O Tesouro Nacional divulgou relatório alertando para o risco de despesas temporárias passarem a ser permanentes, e lembrando ser a sustentabilidade fiscal a base da ancoragem de expectativas, condição para a queda dos juros, a manutenção da confiança dos agentes econômicos e para a melhoria sustentável da vida dos brasileiros nos próximos anos.

A falta de um bom entendimento entre o Executivo e o Legislativo, refletido na desidratação da PEC Emergencial, que não preservou pontos importantes como os três “ds” (desobrigação, desvinculação e desindexação), e nem ao menos a unificação dos gastos com saúde e educação, o que daria alguma flexibilidade aos gestores públicos, e o recente imbróglio na proposta do orçamento da União para 2021, só aumenta a aversão ao risco e afasta investidores do Brasil.

Com vários meses de atraso, o Congresso aprovou um orçamento fictício, substituindo gastos obrigatórios, que no máximo poderiam ter alguma redução pelo aumento da sua qualidade, por emendas parlamentares, que visam atender os respectivos redutos eleitorais, e pior, sem relação com o combate à pandemia, a nossa prioridade absoluta no momento. E para consertar o estrago, buscam-se artifícios arriscados que permitam excluir gastos do teto.

O descumprimento do teto dos gastos, a nossa principal âncora fiscal, certamente levaria a um aumento na taxa de juros e a dificuldades na rolagem da dívida pública, lembrando que a administração de um passivo da magnitude da dívida atual traz desafios pouco triviais. O economista Márcio Garcia alerta que o desrespeito ao teto colocaria a dívida em trajetória explosiva.

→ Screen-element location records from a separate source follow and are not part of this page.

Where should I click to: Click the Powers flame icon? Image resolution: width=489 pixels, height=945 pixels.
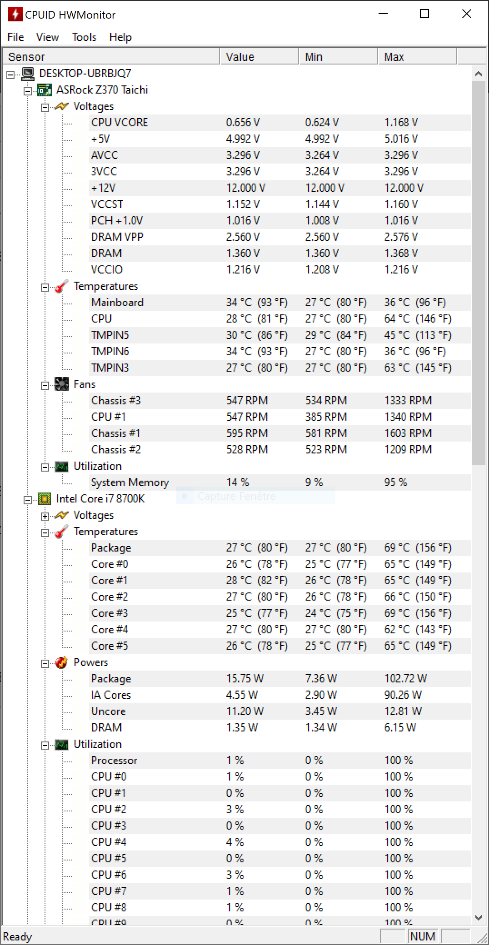[x=62, y=662]
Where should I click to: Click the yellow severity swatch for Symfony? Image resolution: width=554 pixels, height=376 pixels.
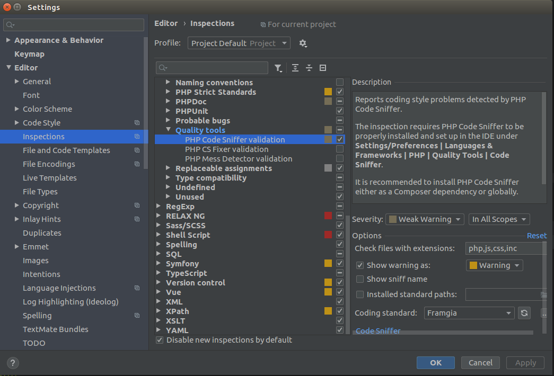[x=328, y=264]
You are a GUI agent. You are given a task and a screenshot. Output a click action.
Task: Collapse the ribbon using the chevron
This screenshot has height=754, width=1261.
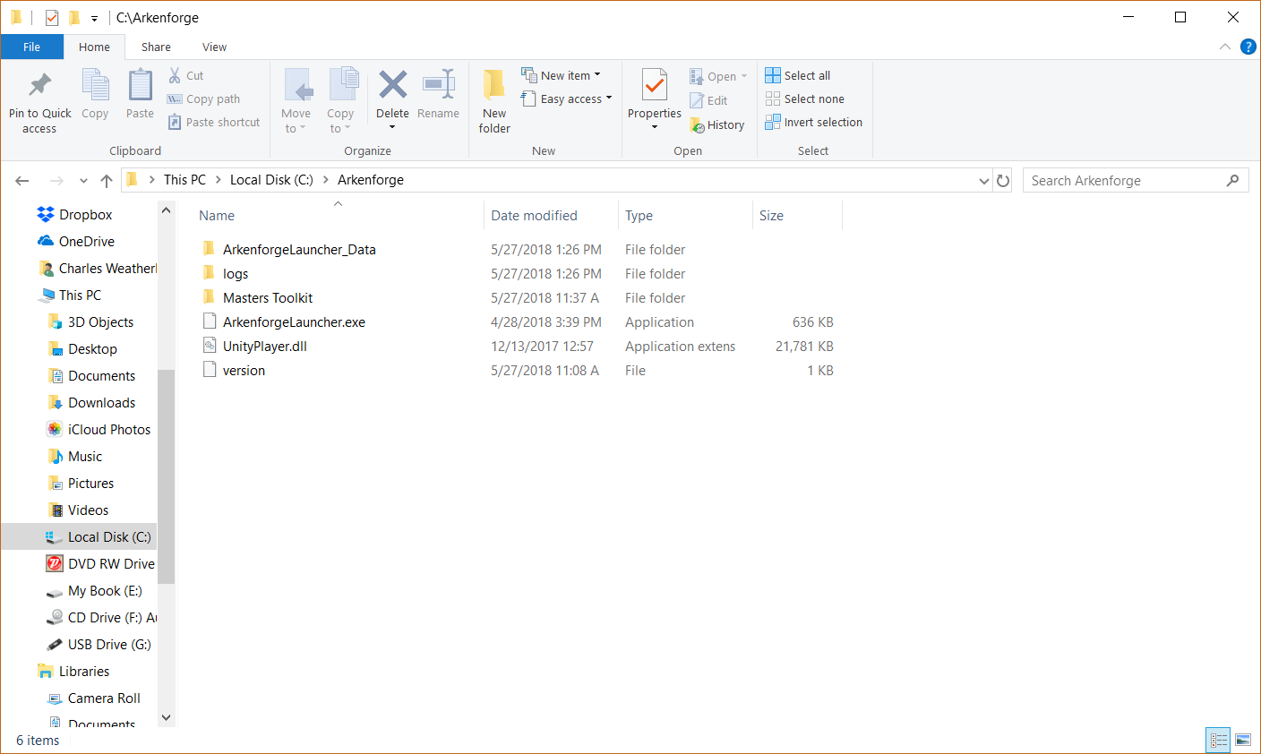1225,47
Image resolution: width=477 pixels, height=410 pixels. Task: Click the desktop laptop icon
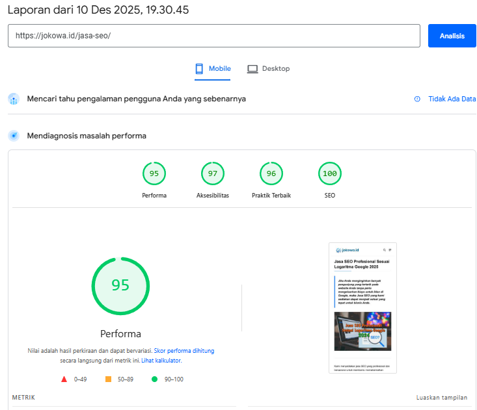pyautogui.click(x=252, y=69)
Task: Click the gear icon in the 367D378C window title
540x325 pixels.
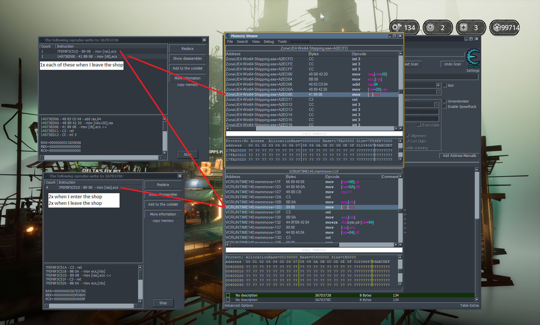Action: [x=47, y=176]
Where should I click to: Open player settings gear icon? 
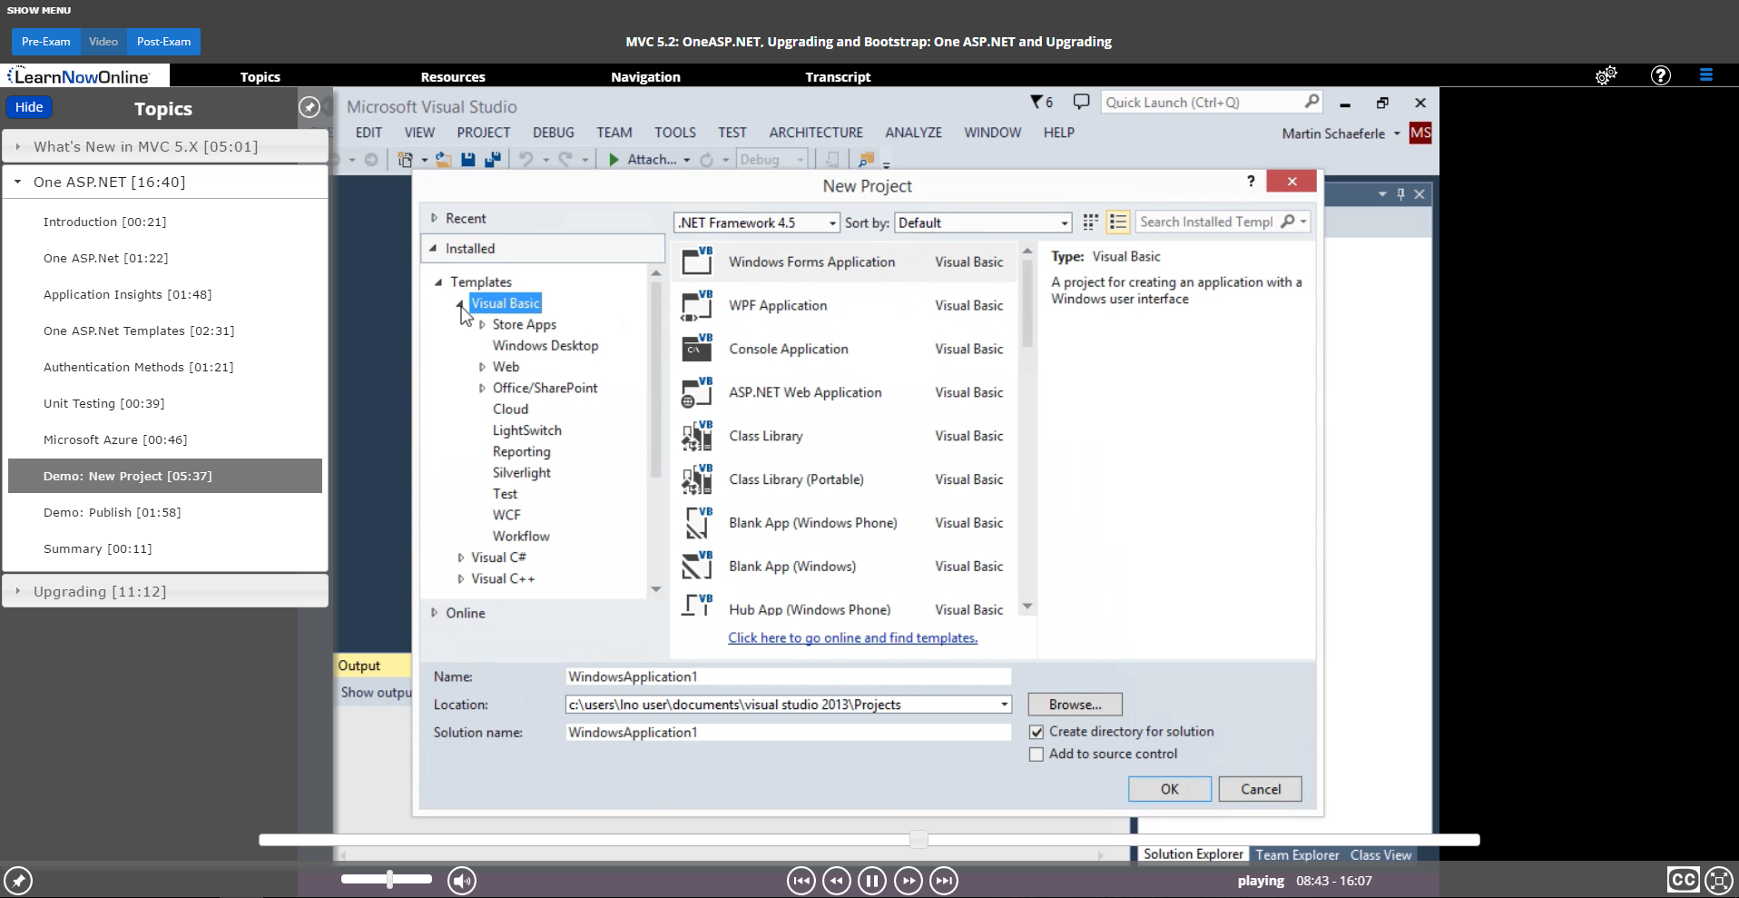coord(1606,75)
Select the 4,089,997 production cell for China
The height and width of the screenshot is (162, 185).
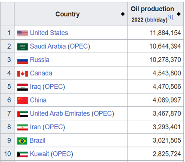(156, 100)
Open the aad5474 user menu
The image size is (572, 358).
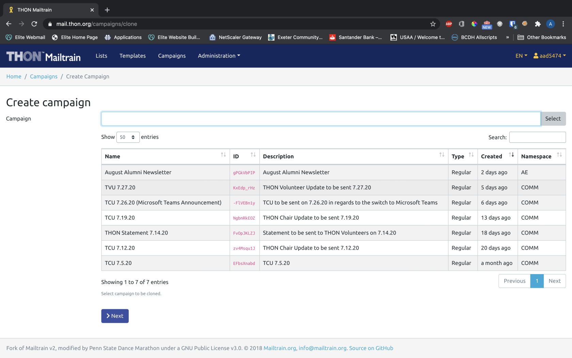pyautogui.click(x=550, y=56)
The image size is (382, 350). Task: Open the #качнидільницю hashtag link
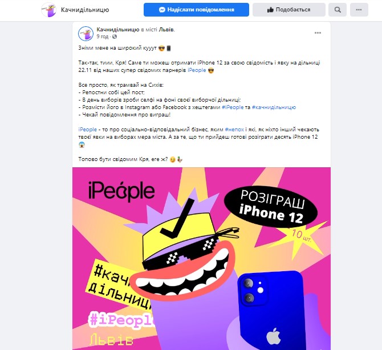(274, 107)
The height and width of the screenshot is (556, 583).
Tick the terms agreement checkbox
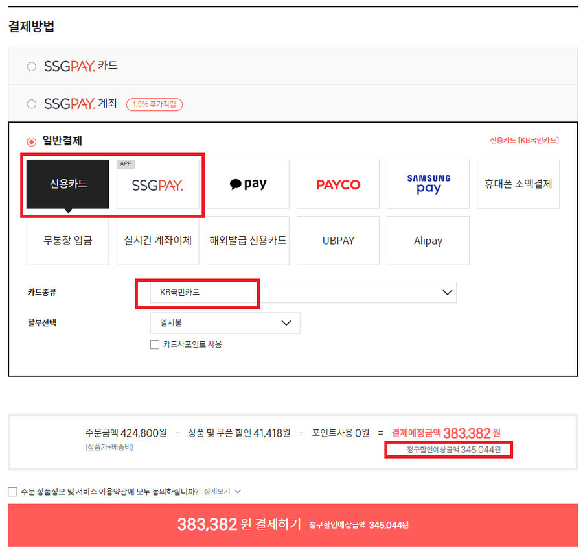[x=13, y=492]
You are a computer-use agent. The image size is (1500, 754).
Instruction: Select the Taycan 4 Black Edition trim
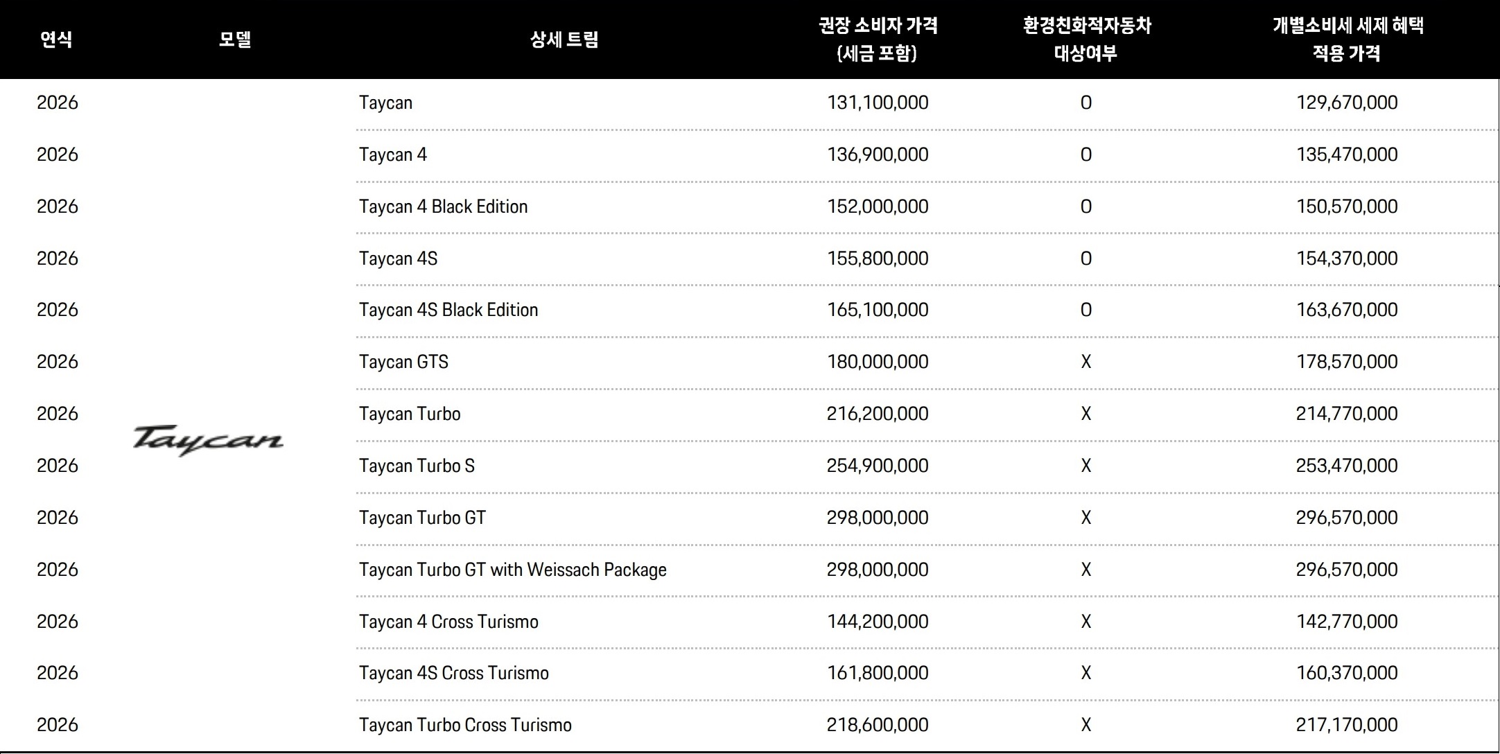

Apesar de os juros de curto prazo estarem historicamente baixos, a curva no Brasil está mais inclinada do que em países como Chile e Colômbia, reforçando a necessidade de reformas que garantam o equilíbrio fiscal e o aumento da produtividade da economia.

O secretário de Política Econômica, Adolfo Sachsida, afirma depender apenas de nós um bom 2021: fazer a lição de casa no lado fiscal e continuar avançando na agenda de reformas econômicas. O Brasil vem ficando para trás há 40 anos. Há 20 anos os demais emergentes vêm crescendo mais do que nós. Não é inteligente insistir nos maus hábitos.